Related papers: PDAC: Efficient Coreset Selection for Continual Learning via Probability Density Awareness

PDAC: Efficient Coreset Selection for Continual Learning via Probability Density Awareness

URL: http://arxiv.org/abs/2511.09487v1
Date: Thu, 13 Nov 2025 01:57:50 GMT
Title: PDAC: Efficient Coreset Selection for Continual Learning via Probability Density Awareness
Authors: Junqi Gao, Zhichang Guo, Dazhi Zhang, Yao Li, Yi Ran, Biqing Qi,
Abstract summary: Rehearsal-based Continual Learning (CL) maintains a limited memory buffer to store replay samples for knowledge retention.<n>Current Rehearsal-based CL methods typically construct the memory buffer by selecting a representative subset.<n>We propose the Probability Density-Aware Coreset (PDAC) method to estimate each sample's joint density, enabling efficient density-prioritized buffer selection.
Score: 19.191960069245354
License: http://creativecommons.org/licenses/by-nc-sa/4.0/
Abstract: Rehearsal-based Continual Learning (CL) maintains a limited memory buffer to store replay samples for knowledge retention, making these approaches heavily reliant on the quality of the stored samples.
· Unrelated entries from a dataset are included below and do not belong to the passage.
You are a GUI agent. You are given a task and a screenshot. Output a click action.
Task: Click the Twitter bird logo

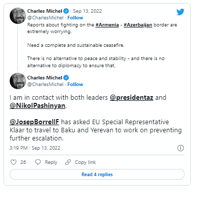click(x=180, y=12)
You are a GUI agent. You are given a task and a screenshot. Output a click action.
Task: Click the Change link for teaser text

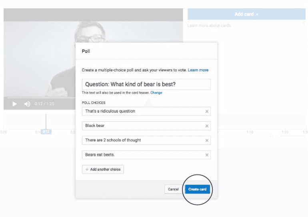(156, 93)
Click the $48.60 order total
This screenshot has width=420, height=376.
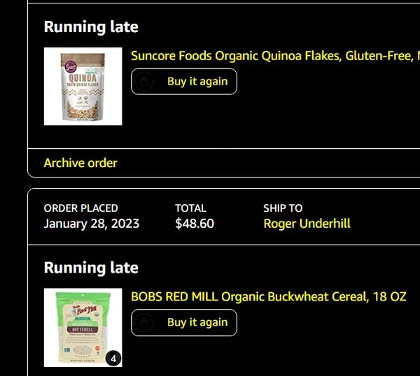195,224
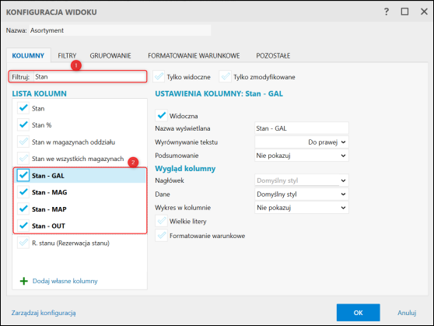Enable R. stanu (Rezerwacja stanu) column

[23, 243]
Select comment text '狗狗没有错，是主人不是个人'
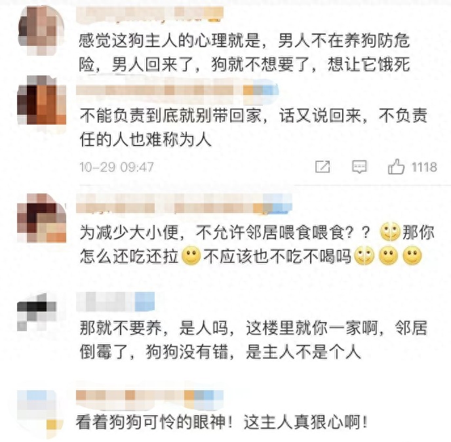The image size is (451, 442). point(254,352)
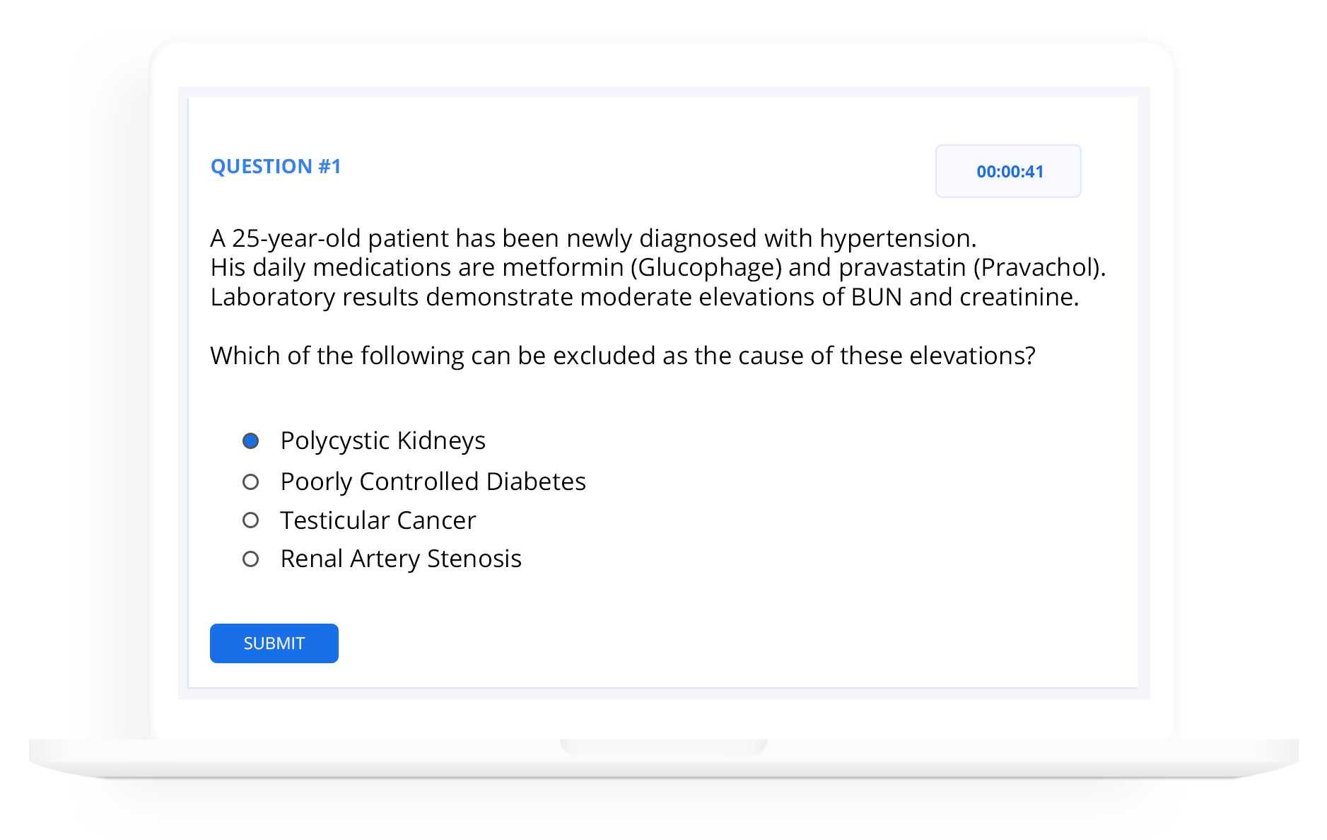The height and width of the screenshot is (840, 1327).
Task: Select the Polycystic Kidneys radio button
Action: coord(250,441)
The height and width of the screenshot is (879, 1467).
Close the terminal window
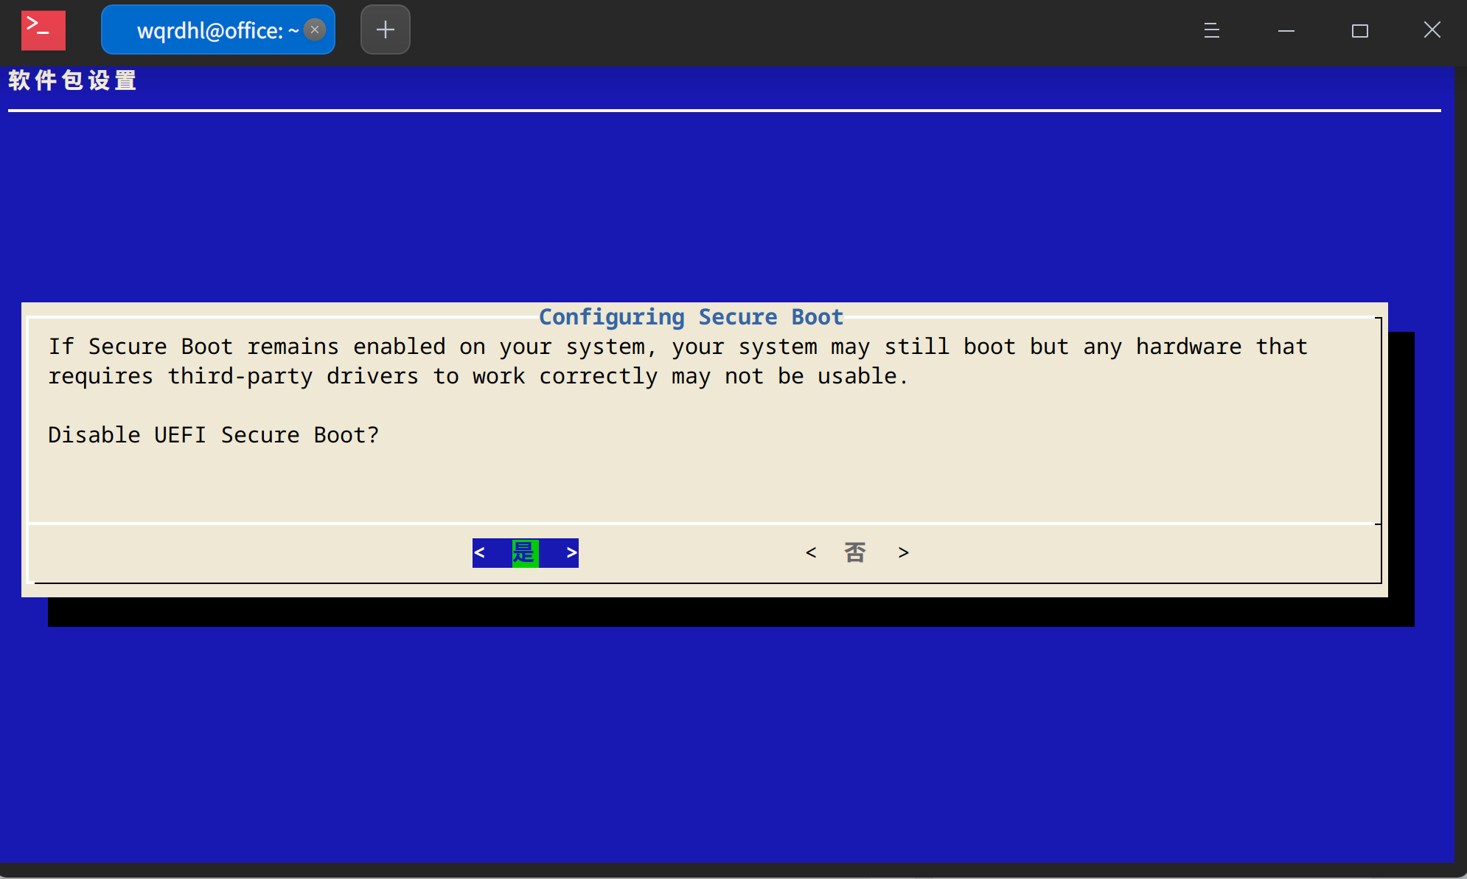click(x=1432, y=30)

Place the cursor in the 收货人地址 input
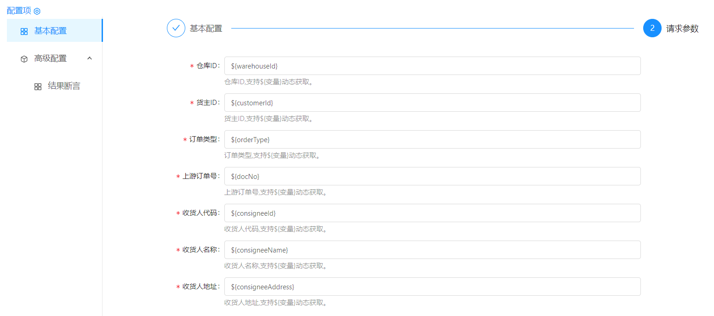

Current Rehearsal-based CL methods typically construct the memory buffer by selecting a representative subset (referred to as coresets), aiming to approximate the training efficacy of the full dataset with minimal storage overhead. However, mainstream Coreset Selection (CS) methods generally formulate the CS problem as a bi-level optimization problem that relies on numerous inner and outer iterations to solve, leading to substantial computational cost thus limiting their practical efficiency. In this paper, we aim to provide a more efficient selection logic and scheme for coreset construction. To this end, we first analyze the Mean Squared Error (MSE) between the buffer-trained model and the Bayes-optimal model through the perspective of localized error decomposition to investigate the contribution of samples from different regions to MSE suppression. Further theoretical and experimental analyses demonstrate that samples with high probability density play a dominant role in error suppression. Inspired by this, we propose the Probability Density-Aware Coreset (PDAC) method. PDAC leverages the Projected Gaussian Mixture (PGM) model to estimate each sample's joint density, enabling efficient density-prioritized buffer selection. Finally, we introduce the streaming Expectation Maximization (EM) algorithm to enhance the adaptability of PGM parameters to streaming data, yielding Streaming PDAC (SPDAC) for streaming scenarios. Extensive comparative experiments show that our methods outperforms other baselines across various CL settings while ensuring favorable efficiency.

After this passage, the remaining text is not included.